_Document segment_
“The real voyage of discovery consists not in seeking new landscapes but in having new eyes.”
— Marcel Proust
I think I’ve done more research on Cuba than I have for any topic I’ve written about in my ag career. And yet I still don’t have a clue.
Oh, I know what’s on the exterior, what the history books say and current experts proclaim. I know what I saw on my short trip there last month, what I heard and wrote down. But what I don’t know that I got a true picture of what the average Cuban faces. I don’t know is what’s real.
Note: Editor Susan Crowell was selected to travel to Cuba in September with a group of 20 agricultural communicators. The trip was coordinated by the American Agricultural Editors Association, and she received a partial travel stipend from the association’s Professional Improvement Foundation to participate. Read more:
The paradox of Cuba
Cuban agriculture at a glance
The Cuban ag reality
For almost 60 years, the government has dictated life in Cuba — where you worked, how much you got paid, what food was available, where and if you could travel.
If you were a farmer, you were basically just a farm worker, until recent years when reforms allowed individuals to get a long-term lease on a small plot of land. But even if small landowners banded together in a cooperative for either production or marketing, inputs were limited and you planted what you were given, not what you wanted to plant.
For those walking that new tightrope of self-employment and entrepreneurship, it’s almost like the freedom of choice is dangled over their heads, just out of reach. See what you can do when you work hard? And so they work.
One source told us an average government salary is about $25/months, but you need $250/month just to meet basic necessities for a family of three in Havana. “It’s not easy,” he said.
Obama’s visit seemed to light a spark, kindle a hope, that the Cuban people can be empowered to determine their own future.
“… the Cuban and American people share common values in their own lives,” President Obama said during his March visit. “A sense of patriotism and a sense of pride — a lot of pride. A profound love of family.”
Creo en el pueblo Cubano. Obama added. “I believe in the Cuban people.”
“This is not just a policy of normalizing relations with the Cuban government. The United States of America is normalizing relations with the Cuban people.”
Look to the future with hope, he said, not a false promise or blind optimism, but “hope that is rooted in the future that you can choose and that you can shape, and that you can build for your country.”
Our Cuban guide Meylin got tears in her eyes when she talked about listening to Obama’s speech. She was on the phone with her aunt, translating the speech, and her aunt got emotional as well.
“He is just a great communicator,” she said, unable to put her emotions into words, but it was clear she internalized that message of hope.
Visiting a country for five days doesn’t make me an expert. And, after visiting and researching Cuba, I am convinced of only one thing: It’s complicated.
Here’s the reality: We’re just 90 miles from Cuba. 90 miles. It’s a lot cheaper and easier to ship goods from the U.S. to Cuba, than from Europe or Asia, so it makes sense that opening our doors could increase U.S. exports. And the U.S. ag community has been looking here “with fondness” for a long time, as one U.S. ag official put it.
Will it ever be a major export market? No, probably not. But I think we’d rather be trading with Cuba, and fostering communication and relationships, than have them craft those relationships with Iran or China.
Still, Cuba needs to demonstrate it has a real desire to engage in dialogue or exchange of information. We need to know what’s going on in Cuba when it comes to animal and plant diseases. We need to know more about their technical needs, and conservation efforts.
And, quite frankly, we need more transparency when it comes to what is still be subsidized by the Cuban government, which was the murkiest of territories on our trip. The U.S. needs to understand how Cuban agricultural markets work, and the true role of the central government.
“El futuro de Cuba tiene que estar en las manos del pueblo Cubano,” Obama said. The future of Cuba must be in the hands of the Cuban people.
We don’t want to control, we want to connect. Now it depends on what they want.

_What to produce_
Condense the paragraph of the piece on Cuba above that begins "Here's the reality" into a short bulleted list, keeping its main facts.

_Dataset_
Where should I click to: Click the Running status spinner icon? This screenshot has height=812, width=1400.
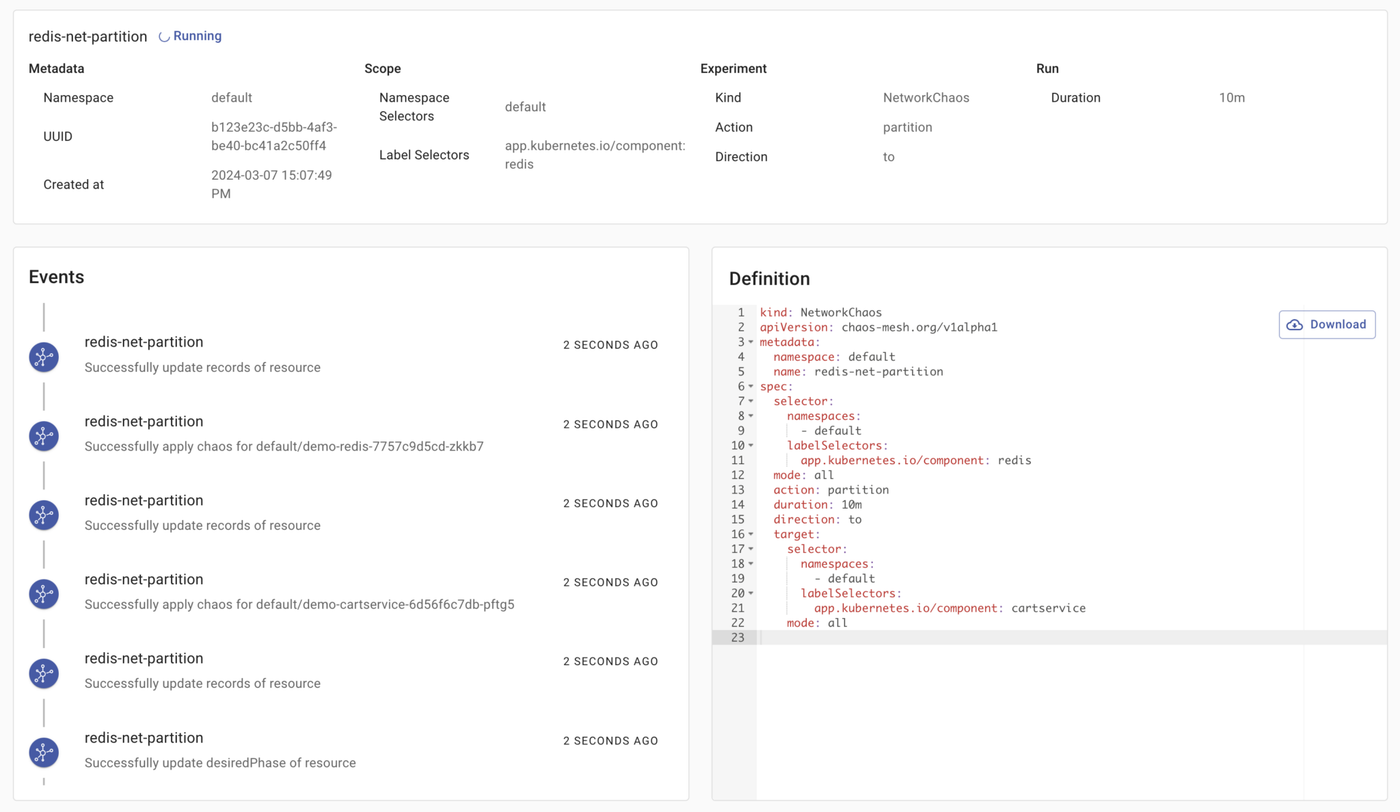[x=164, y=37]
* * *
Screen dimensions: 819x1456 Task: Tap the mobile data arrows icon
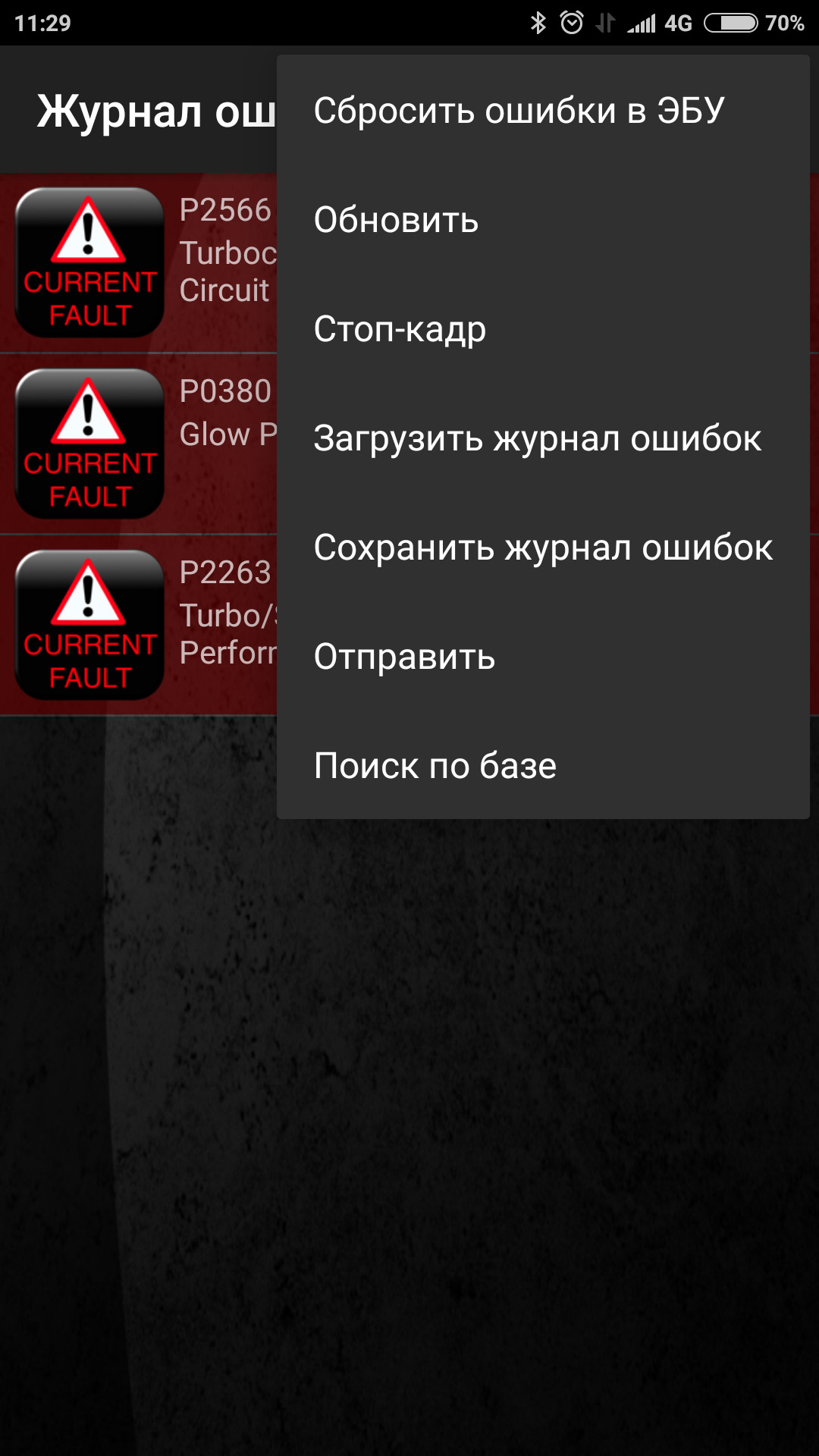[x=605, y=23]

_Task response_
- Cuba is only 90 miles from the U.S.
- Shipping goods to Cuba from the U.S. is cheaper and easier than from Europe or Asia, so opening trade could increase U.S. exports.
- The U.S. ag community has long looked at Cuba "with fondness," in one U.S. ag official's words.